**DIRECTIONS**
Nothing but an exact copy of the records below counts as the answer.

**EXERCISE MATERIALS**

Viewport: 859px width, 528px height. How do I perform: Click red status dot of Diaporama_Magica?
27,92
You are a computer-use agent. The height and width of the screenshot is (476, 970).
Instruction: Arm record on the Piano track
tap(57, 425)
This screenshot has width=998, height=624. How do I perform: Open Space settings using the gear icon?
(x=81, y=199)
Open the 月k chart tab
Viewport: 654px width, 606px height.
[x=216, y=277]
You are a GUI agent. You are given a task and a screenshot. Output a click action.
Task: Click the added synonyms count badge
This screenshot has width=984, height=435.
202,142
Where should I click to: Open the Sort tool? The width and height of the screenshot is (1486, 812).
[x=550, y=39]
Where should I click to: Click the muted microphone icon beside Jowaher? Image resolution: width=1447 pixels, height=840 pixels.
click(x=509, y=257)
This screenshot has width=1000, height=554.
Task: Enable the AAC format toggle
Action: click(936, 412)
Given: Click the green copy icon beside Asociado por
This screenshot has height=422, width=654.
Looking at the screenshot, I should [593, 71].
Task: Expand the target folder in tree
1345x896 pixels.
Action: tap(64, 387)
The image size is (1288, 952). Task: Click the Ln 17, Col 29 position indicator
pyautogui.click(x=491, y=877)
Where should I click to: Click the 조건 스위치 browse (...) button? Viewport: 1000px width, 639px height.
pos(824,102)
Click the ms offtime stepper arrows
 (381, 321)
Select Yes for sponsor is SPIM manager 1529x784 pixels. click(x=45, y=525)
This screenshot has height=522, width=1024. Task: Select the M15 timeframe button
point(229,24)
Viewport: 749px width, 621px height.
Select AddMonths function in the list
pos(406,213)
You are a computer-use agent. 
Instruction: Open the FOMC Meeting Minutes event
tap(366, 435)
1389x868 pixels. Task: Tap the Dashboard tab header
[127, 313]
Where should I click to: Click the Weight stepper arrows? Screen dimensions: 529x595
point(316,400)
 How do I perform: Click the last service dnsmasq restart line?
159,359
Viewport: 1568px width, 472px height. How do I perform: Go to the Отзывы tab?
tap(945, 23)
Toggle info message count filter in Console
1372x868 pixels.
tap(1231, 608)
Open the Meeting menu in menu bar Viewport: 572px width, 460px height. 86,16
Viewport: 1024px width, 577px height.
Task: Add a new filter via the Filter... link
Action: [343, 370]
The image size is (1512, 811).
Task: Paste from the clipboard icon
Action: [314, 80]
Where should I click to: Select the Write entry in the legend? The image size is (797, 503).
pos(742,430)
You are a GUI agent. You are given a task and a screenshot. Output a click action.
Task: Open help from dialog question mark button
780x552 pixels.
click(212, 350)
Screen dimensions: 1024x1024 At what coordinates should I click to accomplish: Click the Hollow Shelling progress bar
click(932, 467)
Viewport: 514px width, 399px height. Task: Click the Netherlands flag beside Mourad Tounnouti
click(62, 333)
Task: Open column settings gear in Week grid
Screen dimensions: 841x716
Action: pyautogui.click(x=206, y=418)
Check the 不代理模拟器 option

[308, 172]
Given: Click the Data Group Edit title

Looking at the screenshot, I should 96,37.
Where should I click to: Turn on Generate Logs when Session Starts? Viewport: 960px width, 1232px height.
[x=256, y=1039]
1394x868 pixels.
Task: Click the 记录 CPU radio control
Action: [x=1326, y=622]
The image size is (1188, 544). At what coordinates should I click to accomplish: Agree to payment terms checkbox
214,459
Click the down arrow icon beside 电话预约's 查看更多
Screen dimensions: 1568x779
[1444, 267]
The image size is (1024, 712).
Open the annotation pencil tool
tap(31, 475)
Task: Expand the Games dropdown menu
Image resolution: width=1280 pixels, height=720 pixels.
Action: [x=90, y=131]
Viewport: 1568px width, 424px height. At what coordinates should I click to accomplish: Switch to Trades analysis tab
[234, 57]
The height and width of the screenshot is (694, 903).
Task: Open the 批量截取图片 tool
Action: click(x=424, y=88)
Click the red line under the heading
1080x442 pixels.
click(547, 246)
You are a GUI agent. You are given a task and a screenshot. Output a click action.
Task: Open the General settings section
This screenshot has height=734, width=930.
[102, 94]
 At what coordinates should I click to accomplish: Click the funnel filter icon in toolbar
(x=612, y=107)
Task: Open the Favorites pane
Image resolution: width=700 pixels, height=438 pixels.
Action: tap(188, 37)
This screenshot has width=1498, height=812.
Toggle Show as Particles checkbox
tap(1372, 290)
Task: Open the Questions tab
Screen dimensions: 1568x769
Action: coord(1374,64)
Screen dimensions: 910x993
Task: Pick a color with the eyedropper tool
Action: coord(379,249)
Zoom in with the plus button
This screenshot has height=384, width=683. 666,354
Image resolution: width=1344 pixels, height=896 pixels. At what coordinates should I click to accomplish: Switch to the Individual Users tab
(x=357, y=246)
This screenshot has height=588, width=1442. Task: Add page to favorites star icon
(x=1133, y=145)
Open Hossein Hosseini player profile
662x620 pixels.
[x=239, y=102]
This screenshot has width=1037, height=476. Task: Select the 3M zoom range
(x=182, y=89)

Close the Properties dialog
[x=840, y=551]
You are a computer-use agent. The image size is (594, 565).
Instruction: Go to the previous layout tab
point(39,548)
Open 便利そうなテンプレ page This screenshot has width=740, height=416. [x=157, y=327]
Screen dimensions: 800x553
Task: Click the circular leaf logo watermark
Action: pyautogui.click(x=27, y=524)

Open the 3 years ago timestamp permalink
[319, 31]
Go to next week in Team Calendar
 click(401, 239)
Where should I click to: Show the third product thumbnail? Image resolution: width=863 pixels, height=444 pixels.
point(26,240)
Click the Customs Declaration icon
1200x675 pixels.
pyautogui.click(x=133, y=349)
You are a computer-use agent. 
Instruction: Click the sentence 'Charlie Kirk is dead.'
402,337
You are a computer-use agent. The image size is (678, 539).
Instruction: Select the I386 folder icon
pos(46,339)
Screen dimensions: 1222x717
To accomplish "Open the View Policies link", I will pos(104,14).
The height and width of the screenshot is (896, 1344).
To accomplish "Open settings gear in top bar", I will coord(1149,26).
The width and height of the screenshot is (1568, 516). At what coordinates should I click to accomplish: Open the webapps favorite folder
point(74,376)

**ANSWER SPACE**
Viewport: 859px width, 528px height. How do I perform: Click red status dot of Diaporama_Magica?
27,92
You are a computer-use agent. The height and width of the screenshot is (476, 970).
Instruction: Arm record on the Piano track
tap(57, 425)
This screenshot has width=998, height=624. How do I perform: Open Space settings using the gear icon?
(x=81, y=199)
Open the 月k chart tab
Viewport: 654px width, 606px height.
[x=216, y=277]
You are a GUI agent. You are given a task and a screenshot. Output a click action.
Task: Click the added synonyms count badge
This screenshot has width=984, height=435.
202,142
Where should I click to: Open the Sort tool? The width and height of the screenshot is (1486, 812).
[x=550, y=39]
Where should I click to: Click the muted microphone icon beside Jowaher? Image resolution: width=1447 pixels, height=840 pixels.
click(x=509, y=257)
This screenshot has width=1000, height=554.
Task: Enable the AAC format toggle
Action: click(936, 412)
Given: Click the green copy icon beside Asociado por
This screenshot has height=422, width=654.
Looking at the screenshot, I should [593, 71].
Task: Expand the target folder in tree
1345x896 pixels.
Action: tap(64, 387)
The image size is (1288, 952). Task: Click the Ln 17, Col 29 position indicator
pyautogui.click(x=491, y=877)
Where should I click to: Click the 조건 스위치 browse (...) button? Viewport: 1000px width, 639px height.
pos(824,102)
Click the ms offtime stepper arrows
 (381, 321)
Select Yes for sponsor is SPIM manager 1529x784 pixels. click(x=45, y=525)
This screenshot has height=522, width=1024. Task: Select the M15 timeframe button
point(229,24)
Viewport: 749px width, 621px height.
Select AddMonths function in the list
pos(406,213)
You are a computer-use agent. 
Instruction: Open the FOMC Meeting Minutes event
tap(366, 435)
1389x868 pixels. Task: Tap the Dashboard tab header
[127, 313]
Where should I click to: Click the Weight stepper arrows? Screen dimensions: 529x595
point(316,400)
 How do I perform: Click the last service dnsmasq restart line?
159,359
Viewport: 1568px width, 472px height. How do I perform: Go to the Отзывы tab?
tap(945, 23)
Toggle info message count filter in Console
1372x868 pixels.
tap(1231, 608)
Open the Meeting menu in menu bar Viewport: 572px width, 460px height. 86,16
Viewport: 1024px width, 577px height.
Task: Add a new filter via the Filter... link
Action: [343, 370]
The image size is (1512, 811).
Task: Paste from the clipboard icon
Action: [314, 80]
Where should I click to: Select the Write entry in the legend? The image size is (797, 503).
pos(742,430)
You are a GUI agent. You are given a task and a screenshot. Output a click action.
Task: Open help from dialog question mark button
780x552 pixels.
click(212, 350)
Screen dimensions: 1024x1024 At what coordinates should I click to accomplish: Click the Hollow Shelling progress bar
click(932, 467)
Viewport: 514px width, 399px height. Task: Click the Netherlands flag beside Mourad Tounnouti
click(62, 333)
Task: Open column settings gear in Week grid
Screen dimensions: 841x716
Action: pyautogui.click(x=206, y=418)
Check the 不代理模拟器 option

[308, 172]
Given: Click the Data Group Edit title

Looking at the screenshot, I should 96,37.
Where should I click to: Turn on Generate Logs when Session Starts? Viewport: 960px width, 1232px height.
[x=256, y=1039]
1394x868 pixels.
Task: Click the 记录 CPU radio control
Action: [x=1326, y=622]
The image size is (1188, 544). At what coordinates should I click to accomplish: Agree to payment terms checkbox
214,459
Click the down arrow icon beside 电话预约's 查看更多
Screen dimensions: 1568x779
[1444, 267]
The image size is (1024, 712).
Open the annotation pencil tool
tap(31, 475)
Task: Expand the Games dropdown menu
Image resolution: width=1280 pixels, height=720 pixels.
Action: [x=90, y=131]
Viewport: 1568px width, 424px height. At what coordinates should I click to accomplish: Switch to Trades analysis tab
[234, 57]
The height and width of the screenshot is (694, 903).
Task: Open the 批量截取图片 tool
Action: click(x=424, y=88)
Click the red line under the heading
1080x442 pixels.
click(547, 246)
You are a GUI agent. You are given a task and a screenshot. Output a click action.
Task: Open the General settings section
This screenshot has height=734, width=930.
[102, 94]
 At what coordinates should I click to accomplish: Click the funnel filter icon in toolbar
(x=612, y=107)
Task: Open the Favorites pane
Image resolution: width=700 pixels, height=438 pixels.
Action: tap(188, 37)
This screenshot has width=1498, height=812.
Toggle Show as Particles checkbox
tap(1372, 290)
Task: Open the Questions tab
Screen dimensions: 1568x769
Action: coord(1374,64)
Screen dimensions: 910x993
Task: Pick a color with the eyedropper tool
Action: coord(379,249)
Zoom in with the plus button
This screenshot has height=384, width=683. 666,354
Image resolution: width=1344 pixels, height=896 pixels. At what coordinates should I click to accomplish: Switch to the Individual Users tab
(x=357, y=246)
This screenshot has height=588, width=1442. Task: Add page to favorites star icon
(x=1133, y=145)
Open Hossein Hosseini player profile
662x620 pixels.
[x=239, y=102]
This screenshot has width=1037, height=476. Task: Select the 3M zoom range
(x=182, y=89)

Close the Properties dialog
[x=840, y=551]
You are a computer-use agent. The image size is (594, 565).
Instruction: Go to the previous layout tab
point(39,548)
Open 便利そうなテンプレ page This screenshot has width=740, height=416. [x=157, y=327]
Screen dimensions: 800x553
Task: Click the circular leaf logo watermark
Action: pyautogui.click(x=27, y=524)

Open the 3 years ago timestamp permalink
[319, 31]
Go to next week in Team Calendar
 click(401, 239)
Where should I click to: Show the third product thumbnail? Image resolution: width=863 pixels, height=444 pixels.
point(26,240)
Click the Customs Declaration icon
1200x675 pixels.
pyautogui.click(x=133, y=349)
You are a computer-use agent. 
Instruction: Click the sentence 'Charlie Kirk is dead.'
402,337
You are a computer-use agent. The image size is (678, 539).
Instruction: Select the I386 folder icon
pos(46,339)
Screen dimensions: 1222x717
To accomplish "Open the View Policies link", I will pos(104,14).
The height and width of the screenshot is (896, 1344).
To accomplish "Open settings gear in top bar", I will coord(1149,26).
The width and height of the screenshot is (1568, 516). At what coordinates should I click to accomplish: Open the webapps favorite folder
point(74,376)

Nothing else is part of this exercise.